> **Task goal**: Identify all lines in the data containing the string "Statement". Copy them out.

Records excerpted from a collection:

::::

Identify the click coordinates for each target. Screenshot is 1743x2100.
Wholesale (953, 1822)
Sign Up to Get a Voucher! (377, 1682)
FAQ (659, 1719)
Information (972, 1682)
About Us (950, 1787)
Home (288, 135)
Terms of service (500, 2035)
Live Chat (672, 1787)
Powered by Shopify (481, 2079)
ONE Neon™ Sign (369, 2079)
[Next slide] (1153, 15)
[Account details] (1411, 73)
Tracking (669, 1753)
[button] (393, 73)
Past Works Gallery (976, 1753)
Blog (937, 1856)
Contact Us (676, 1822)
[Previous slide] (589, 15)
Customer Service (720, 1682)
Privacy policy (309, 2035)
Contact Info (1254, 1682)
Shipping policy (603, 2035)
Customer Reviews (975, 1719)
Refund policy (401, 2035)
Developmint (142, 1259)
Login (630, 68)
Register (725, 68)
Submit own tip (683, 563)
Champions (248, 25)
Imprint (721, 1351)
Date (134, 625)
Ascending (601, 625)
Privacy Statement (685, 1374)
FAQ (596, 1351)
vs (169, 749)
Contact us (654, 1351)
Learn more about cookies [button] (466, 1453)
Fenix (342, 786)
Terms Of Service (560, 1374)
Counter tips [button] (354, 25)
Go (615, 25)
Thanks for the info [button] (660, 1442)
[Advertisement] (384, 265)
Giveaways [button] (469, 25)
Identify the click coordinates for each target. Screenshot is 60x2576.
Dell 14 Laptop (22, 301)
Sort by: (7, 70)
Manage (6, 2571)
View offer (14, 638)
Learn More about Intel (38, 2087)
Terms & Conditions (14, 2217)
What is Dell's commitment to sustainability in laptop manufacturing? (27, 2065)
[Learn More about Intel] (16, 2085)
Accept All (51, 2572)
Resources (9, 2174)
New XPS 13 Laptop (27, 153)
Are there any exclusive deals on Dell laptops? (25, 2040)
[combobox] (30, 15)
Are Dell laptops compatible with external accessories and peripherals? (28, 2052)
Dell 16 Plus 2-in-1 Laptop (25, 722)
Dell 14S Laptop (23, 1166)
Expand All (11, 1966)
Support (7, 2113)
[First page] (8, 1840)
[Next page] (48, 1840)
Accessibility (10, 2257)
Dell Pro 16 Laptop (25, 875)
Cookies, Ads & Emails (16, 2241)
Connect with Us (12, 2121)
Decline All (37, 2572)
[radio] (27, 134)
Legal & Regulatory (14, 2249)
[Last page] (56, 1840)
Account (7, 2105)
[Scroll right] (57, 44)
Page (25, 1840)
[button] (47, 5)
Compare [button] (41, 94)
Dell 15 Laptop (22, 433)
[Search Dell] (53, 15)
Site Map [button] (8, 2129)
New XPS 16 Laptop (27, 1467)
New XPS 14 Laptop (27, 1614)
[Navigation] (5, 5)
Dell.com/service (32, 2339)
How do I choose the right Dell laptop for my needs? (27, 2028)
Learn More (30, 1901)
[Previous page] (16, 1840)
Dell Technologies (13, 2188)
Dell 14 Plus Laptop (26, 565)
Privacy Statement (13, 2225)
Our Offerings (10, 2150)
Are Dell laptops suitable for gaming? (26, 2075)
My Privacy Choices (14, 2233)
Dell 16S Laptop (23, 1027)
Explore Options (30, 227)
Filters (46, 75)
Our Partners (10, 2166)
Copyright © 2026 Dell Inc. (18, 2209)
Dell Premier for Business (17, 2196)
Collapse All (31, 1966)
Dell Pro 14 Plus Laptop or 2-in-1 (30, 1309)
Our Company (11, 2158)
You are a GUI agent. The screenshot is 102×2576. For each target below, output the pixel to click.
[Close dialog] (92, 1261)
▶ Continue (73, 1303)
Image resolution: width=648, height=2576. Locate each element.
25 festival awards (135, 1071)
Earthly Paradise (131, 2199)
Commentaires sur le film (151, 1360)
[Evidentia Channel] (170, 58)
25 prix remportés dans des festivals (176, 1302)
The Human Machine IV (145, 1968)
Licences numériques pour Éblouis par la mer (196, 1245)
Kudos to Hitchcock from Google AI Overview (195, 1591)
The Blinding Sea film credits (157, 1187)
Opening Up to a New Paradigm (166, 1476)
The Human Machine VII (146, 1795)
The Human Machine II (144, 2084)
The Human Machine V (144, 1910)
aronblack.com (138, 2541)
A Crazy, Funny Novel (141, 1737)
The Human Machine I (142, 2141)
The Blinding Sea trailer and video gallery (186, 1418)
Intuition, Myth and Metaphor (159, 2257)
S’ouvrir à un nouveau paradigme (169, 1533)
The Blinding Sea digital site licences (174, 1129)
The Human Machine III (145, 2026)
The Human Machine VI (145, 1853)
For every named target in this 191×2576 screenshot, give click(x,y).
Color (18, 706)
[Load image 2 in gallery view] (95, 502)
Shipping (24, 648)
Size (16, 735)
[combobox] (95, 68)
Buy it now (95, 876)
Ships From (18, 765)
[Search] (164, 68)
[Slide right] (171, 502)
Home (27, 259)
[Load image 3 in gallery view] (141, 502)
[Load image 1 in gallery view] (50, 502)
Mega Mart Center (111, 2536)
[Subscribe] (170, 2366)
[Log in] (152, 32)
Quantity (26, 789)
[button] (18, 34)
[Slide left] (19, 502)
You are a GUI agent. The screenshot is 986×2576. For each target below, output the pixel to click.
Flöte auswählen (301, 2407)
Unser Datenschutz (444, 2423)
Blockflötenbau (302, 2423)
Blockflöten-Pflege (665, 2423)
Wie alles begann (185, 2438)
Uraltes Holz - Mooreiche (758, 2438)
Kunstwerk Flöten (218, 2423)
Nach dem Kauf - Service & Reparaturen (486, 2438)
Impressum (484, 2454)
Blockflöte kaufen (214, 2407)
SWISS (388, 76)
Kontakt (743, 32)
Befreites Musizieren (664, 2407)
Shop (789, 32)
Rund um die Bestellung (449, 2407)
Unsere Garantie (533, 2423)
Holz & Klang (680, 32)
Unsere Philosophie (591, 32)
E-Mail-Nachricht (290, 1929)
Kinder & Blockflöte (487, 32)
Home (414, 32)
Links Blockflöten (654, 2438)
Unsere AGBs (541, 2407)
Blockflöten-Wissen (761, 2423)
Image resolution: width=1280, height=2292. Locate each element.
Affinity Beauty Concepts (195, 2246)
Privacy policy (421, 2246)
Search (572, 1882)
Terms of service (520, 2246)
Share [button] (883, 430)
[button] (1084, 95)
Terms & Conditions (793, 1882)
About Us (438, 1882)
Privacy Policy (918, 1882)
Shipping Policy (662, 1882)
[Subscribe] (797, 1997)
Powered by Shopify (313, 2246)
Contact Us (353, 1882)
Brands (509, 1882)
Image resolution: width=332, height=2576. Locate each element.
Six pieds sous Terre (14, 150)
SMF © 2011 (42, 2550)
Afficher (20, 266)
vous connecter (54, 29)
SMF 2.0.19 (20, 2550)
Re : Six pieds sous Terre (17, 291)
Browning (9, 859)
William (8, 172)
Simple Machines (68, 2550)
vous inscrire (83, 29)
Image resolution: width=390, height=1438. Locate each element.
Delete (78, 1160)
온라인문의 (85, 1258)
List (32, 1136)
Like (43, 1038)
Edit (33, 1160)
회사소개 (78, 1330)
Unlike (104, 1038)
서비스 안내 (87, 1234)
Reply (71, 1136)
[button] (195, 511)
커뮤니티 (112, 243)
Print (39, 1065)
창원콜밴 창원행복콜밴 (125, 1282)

::::

> **Response**:
Privacy Statement (685, 1374)
Privacy Statement (13, 2225)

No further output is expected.